Could you transcribe every record below exactly, leaving out the pictures?
┌─ Data to use
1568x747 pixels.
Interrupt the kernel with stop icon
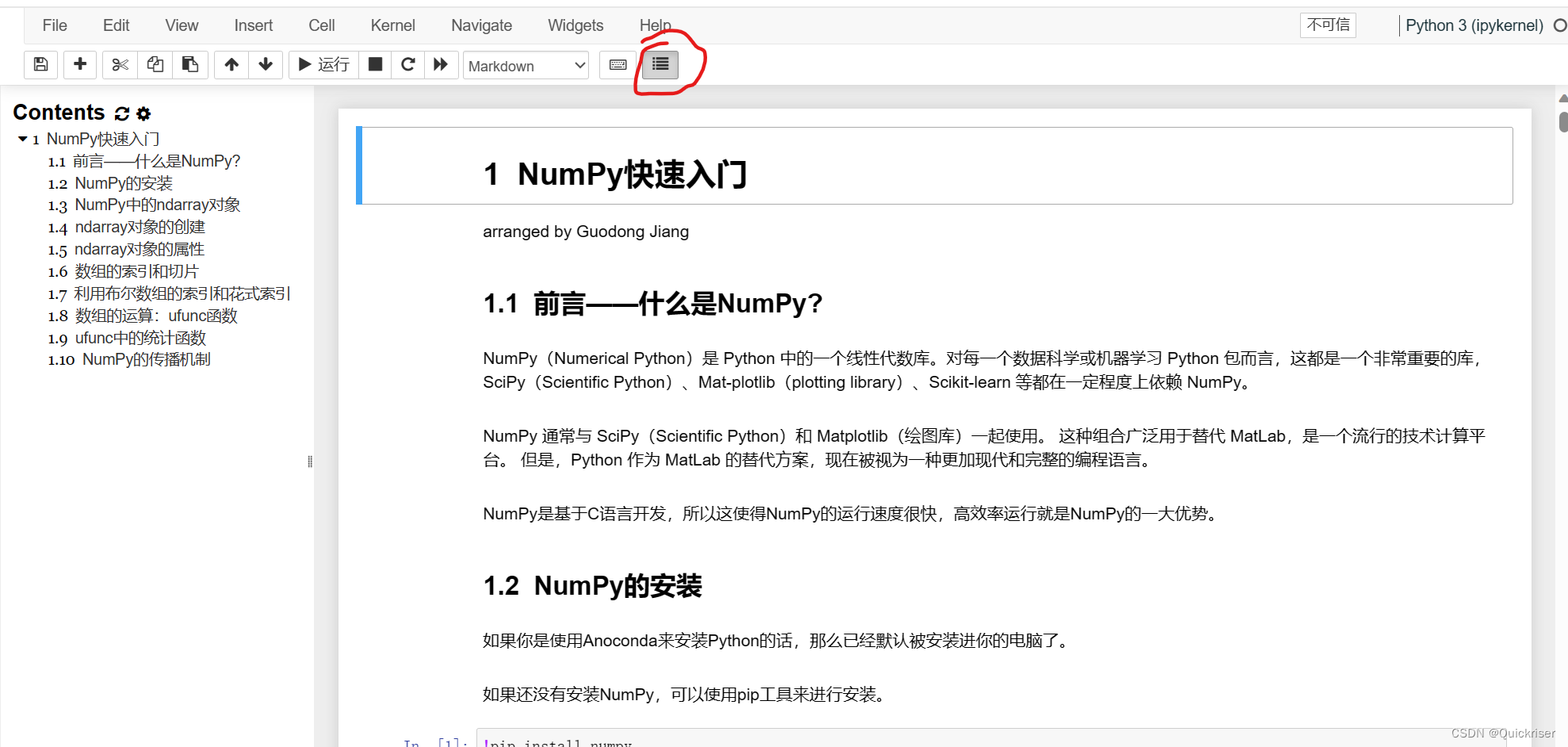tap(375, 64)
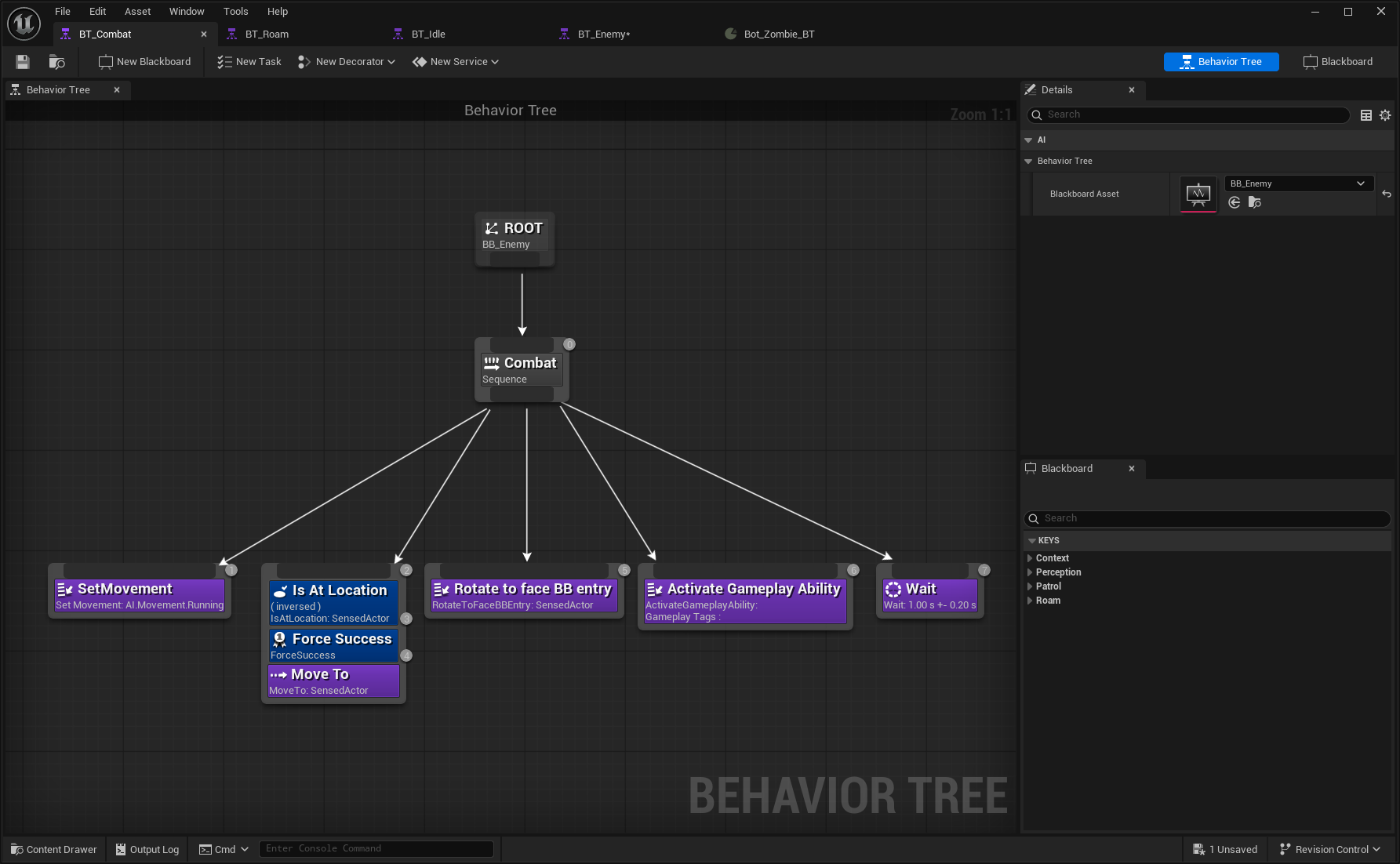Image resolution: width=1400 pixels, height=864 pixels.
Task: Open the New Decorator dropdown
Action: tap(346, 61)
└─
» **Result of this task**:
1568x747 pixels.
Interrupt the kernel with stop icon
tap(375, 64)
Image resolution: width=1400 pixels, height=864 pixels.
Task: Open the New Decorator dropdown
Action: tap(346, 61)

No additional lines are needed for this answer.